Students each gets one Statue of Liberty writing paper and put their name on the back. I do a guided writing with them, as we write what we just read. I model the writing on my own paper on the document camera so expectations are clear. Students help me find the sight words on our word wall. We sound out together to write them. I prompt them for capitals and end marks, as well.
For example, I say: We know the word ‘the.’ It is on our word wall. What letter for ‘the?’ (t) I walk over to the letter ‘T’ on our word wall and we find the word ‘the’ together. I say: Let’s write that on our line with a capital T because it is the first word of our sentence.
I say: The next word is Statue‘’ How do we write /s/? (I write capital S on my paper and students write it on theirs.) We need to make this S capital because ‘Statue’ is part of the NAME of this symbol and we always capitalize NAMES.
I say: How do we write /t/? (I write ‘t’ on my paper and students write it on theirs)
I say: How do we write /a/? (I write ‘a’ on my paper and students write it on theirs)
I say: And how do we write /t/? ( I write ‘t’ on my paper and students write it on theirs)
I say: How do we write /u/? (I write ‘u’ on my paper and students write it on theirs)
I say: There is a silent ‘e’ after the ‘u’ to tell that ‘u’ to say its name.

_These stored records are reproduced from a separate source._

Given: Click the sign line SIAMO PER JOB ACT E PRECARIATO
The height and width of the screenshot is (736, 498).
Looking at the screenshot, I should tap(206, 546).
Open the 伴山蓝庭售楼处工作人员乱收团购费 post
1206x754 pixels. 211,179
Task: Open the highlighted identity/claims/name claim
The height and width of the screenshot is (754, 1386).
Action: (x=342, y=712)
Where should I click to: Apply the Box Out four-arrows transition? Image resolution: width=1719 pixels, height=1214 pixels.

Remember, when two vowels go walking, the first one does the talking. Students can usually chant this with me because we practice this rule often chorally.
I then sound out the word slowly to read it S-t-a-t-ue. Statue Does everyone have “Statue” on their first line? I walk around the room to check that students have the two words written correctly.
I continue on in the same fashion with sight words and sounding out those words the kids can help me with. In the interest of time, there are some words that I may just model on my paper and the kids copy.
Lessons and learnings connect to each other within a lesson and/or throughout a lesson series. This part of this lesson springboards from the text because the topic of the text is Patriotism. Almost every picture has an American symbol in it. This art will be the picture representation of the writing page in their book. The rigor of creating this book is high. It cannot be done in one lesson or one day. It must be taught in a series. Also, it requires students to retain learning from day to day!